Based on what I've seen this isn't too bad of a deal. 

http://budgetbicyclectr.com/vintage-bicycles-for-sale/1917-18-harley-davidson-bicycle-m.html


----------



## pedal4416 (Mar 4, 2015)

I listed that years ago for him. I think it might be one of his real ones. He sold a few fakes.....


----------



## bikewhorder (Mar 4, 2015)

Compared to this anyway 

http://budgetbicyclectr.com/vintage...h-tourist-ladies-step-through-bicycle-24.html


----------



## bikewhorder (Mar 4, 2015)

pedal4416 said:


> I listed that years ago for him. I think it might be one of his real ones. He sold a few fakes.....




Hmmm thanks.  I can't get excited about the Harley's like some people do. For me the value/risk of getting ripped off ratio is way too high.


----------



## pedal4416 (Mar 4, 2015)

His pricing has no rhyme or reason. If you ever get to the store you will laugh a lot!


----------



## catfish (Mar 5, 2015)

bikewhorder said:


> Hmmm thanks.  I can't get excited about the Harley's like some people do. For me the value/risk of getting ripped off ratio is way too high.




That's a good point. There are a lot of fake H-D bicycles, and parts out there. Also Indians.


----------



## catfish (Mar 5, 2015)

bikewhorder said:


> Hmmm thanks.  I can't get excited about the Harley's like some people do. For me the value/risk of getting ripped off ratio is way too high.

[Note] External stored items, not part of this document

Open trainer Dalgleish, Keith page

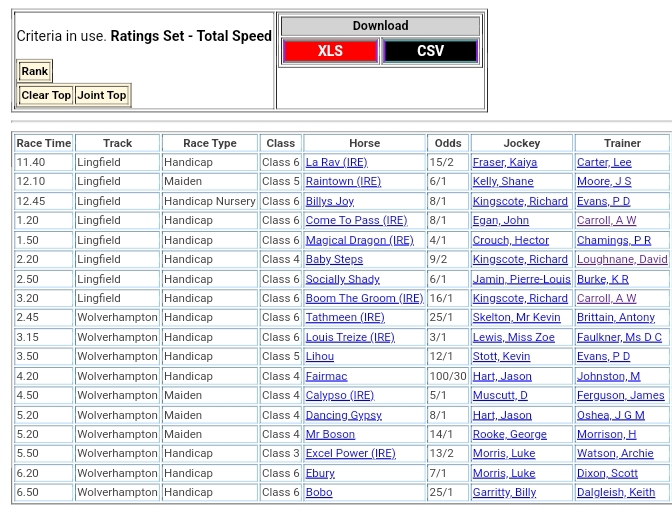[x=615, y=493]
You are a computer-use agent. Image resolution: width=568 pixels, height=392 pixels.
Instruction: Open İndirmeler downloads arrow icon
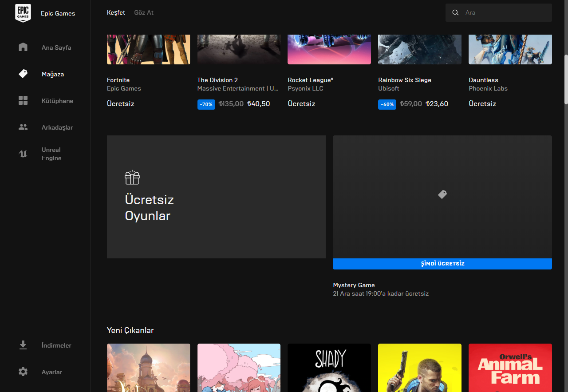point(23,345)
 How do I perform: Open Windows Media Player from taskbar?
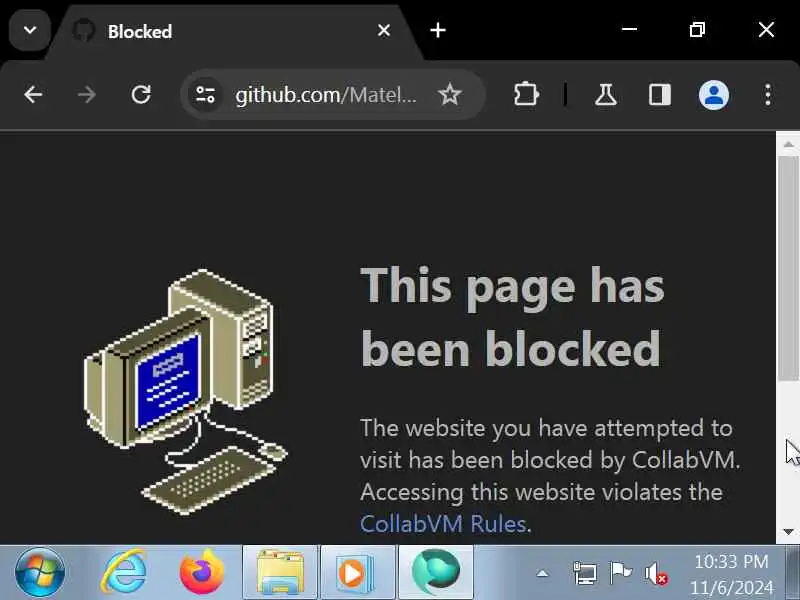coord(357,572)
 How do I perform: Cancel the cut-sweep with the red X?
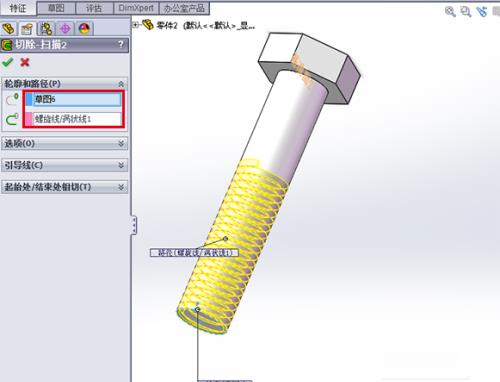[25, 62]
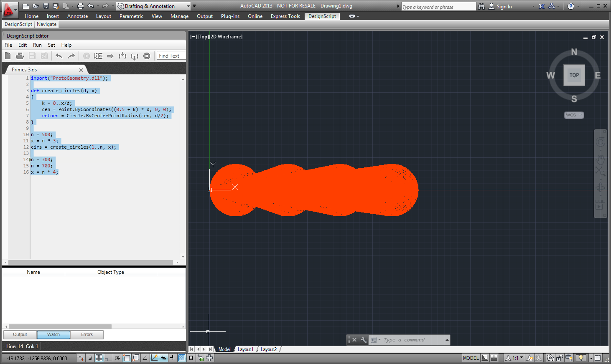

That's a good point. There are a lot of fake H-D bicycles, and parts out there. Also Indians.


----------



## Freqman1 (Mar 5, 2015)

Hey Ed,
    I notice all of your posts lately have been double posts? You may have a machine setting problem. V/r Shawn


----------



## catfish (Mar 5, 2015)

Freqman1 said:


> Hey Ed,
> I notice all of your posts lately have been double posts? You may have a machine setting problem. V/r Shawn




It's mostly due to the fact that my e-mails are coming from the tip of South America, and getting beamed from a satellite dish where I'm working and  bounced off a satellite in space, and back down to Earth. Plus, I'm trying to bump up my post numbers....


----------



## Freqman1 (Mar 5, 2015)

catfish said:


> It's mostly due to the fact that my e-mails are coming from the tip of South America, and getting beamed from a satellite dish where I'm working and  bounced off a satellite in space, and back down to Earth. Plus, I'm trying to bump up my post numbers....




Cool--be safe and see ya at MLC in about seven weeks. V/r Shawn


----------



## catfish (Mar 5, 2015)

Thanks! I will see you there!  Catfish


----------